Once a database is found and determined to be valid, the daemon moves out of startup mode and into its listening loop. It listens for the following events:
Node connects to network
Node leaves network
Node requests full database
Node publishes database update
Heartbeat from each currently connected node
Node publishes database update recorded when it was running standalone
Each of these events triggers specific events in the daemon, described in detail below:
Node Connects To Network
When a node connects to the network, the daemon will receive a UDP broadcast message announcing the arrival of the node. The daemon will then request the version number of the node. If the version does not match the daemon version, the node is notified that it cannot connect due to version problems, and ignored until it announces again. If the version does match, the daemon requests the hostname from the node, stores the result, adds the node to the list of currently connected nodes and returns to listen loop.
Node Leaves Network
When a node leaves the network, there is little for the daemon to do but to remove the node from the list of currently connected nodes (i.e., pending updates no longer matter). It will be assumed that if a node is announcing that it is leaving, it is because it is being shut down. If a heartbeat fails, the node will not be removed until 30 seconds of no heartbeat has elapsed.
Node Requests Full Database
After a node first connects, and it has been added to the list of active nodes by the daemon and processed any pending standalone transactions, the next thing that it should do is request a full copy of the current database from the daemon. The daemon should respond by sending a full copy of the database file to the node as quickly as possible, as the node has to wait to finish startup until this operation is completed.
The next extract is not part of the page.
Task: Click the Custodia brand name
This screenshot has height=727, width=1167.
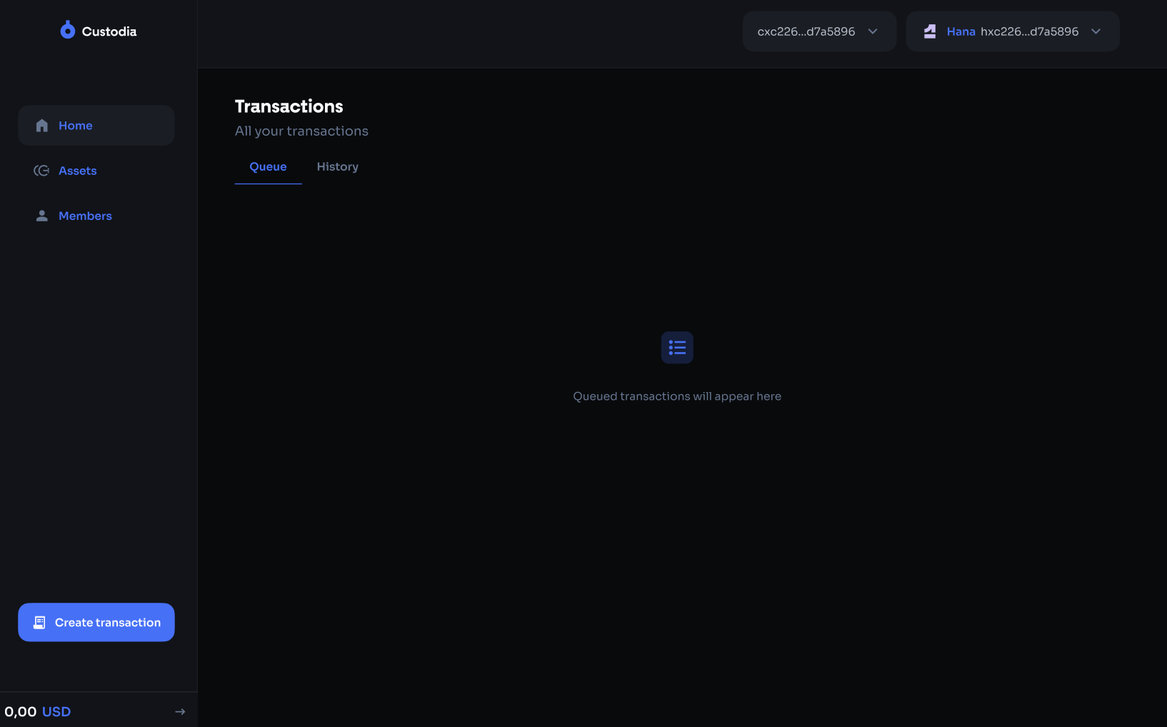Action: click(109, 31)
Node Publishes Database Update
As noted above, whenever a node needs to write data to its own database, it must first send the update information to the daemon. The daemon will then apply the change to the master copy of the CSA database, and send confirmation of a successful change or failed change back to the node. The node will then either make the change locally or report the error from the daemon, if one occurred.
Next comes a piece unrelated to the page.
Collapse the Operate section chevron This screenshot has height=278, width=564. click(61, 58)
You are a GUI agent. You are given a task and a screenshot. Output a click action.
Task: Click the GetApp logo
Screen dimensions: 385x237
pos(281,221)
Periodically, the nodes will send a small message to the server to indicate that they are still connected. It is suggested that this be sent every 10 seconds. If the server does not receive a heartbeat when it was expecting one, it is assumed that the client has become disconnected. The server will continue to listen for up to 30 seconds after the last heartbeat before it removes the node from the list of active nodes. If the node is unable to get a response from the server for a heartbeat, the node assumes it has lost connection to the server immediately and warns the user, then shuts down.
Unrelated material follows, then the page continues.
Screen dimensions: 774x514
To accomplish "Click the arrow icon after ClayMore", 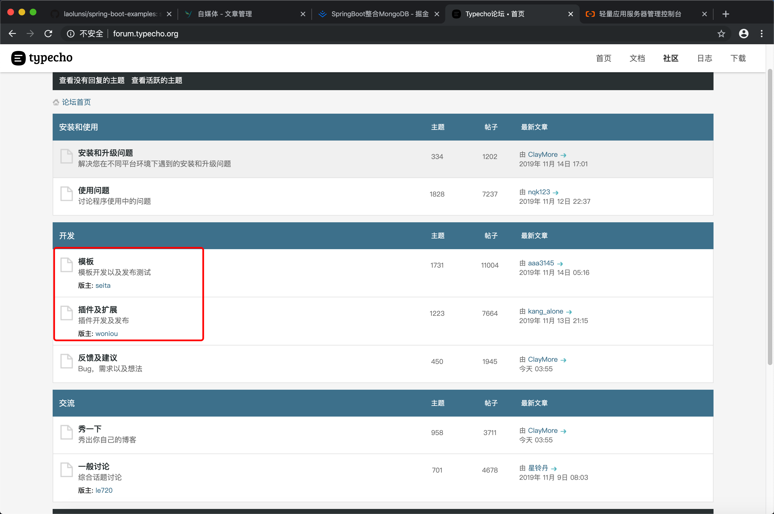I will pos(564,154).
Node Publishes Standalone Database Update:
When a copy of CSA is started and there is no connection available to the daemon, the node runs in standalone mode. This can occur when a satellite office is disconnected, a user takes a laptop traveling, etc. When CSA runs in standalone mode, instead of sending each database update to the daemon before executing on the local database, all transactions are run against the local database and a record of which rows were affected in which tables is kept. When the node next connects to the daemon, before it can request a full database, it must publish these changes to the daemon. The node will provide the database table name, row id, and row data (including a timestamp to the second from when it was last modified) for each modified row. The server will have to analyze this data and make some decisions. Specifically, the server will have to determine if the data presented will require an insert of new data or an update to existing data. If the data requires an insert, it is simply inserted. If it requires an update, the server checks the timestamp of the master copy of the data, and uses the most recent one. The logic for determining if the data presented requires an update or insert is not included here, as the rules for what should be updated will depend on your particular application and use cases.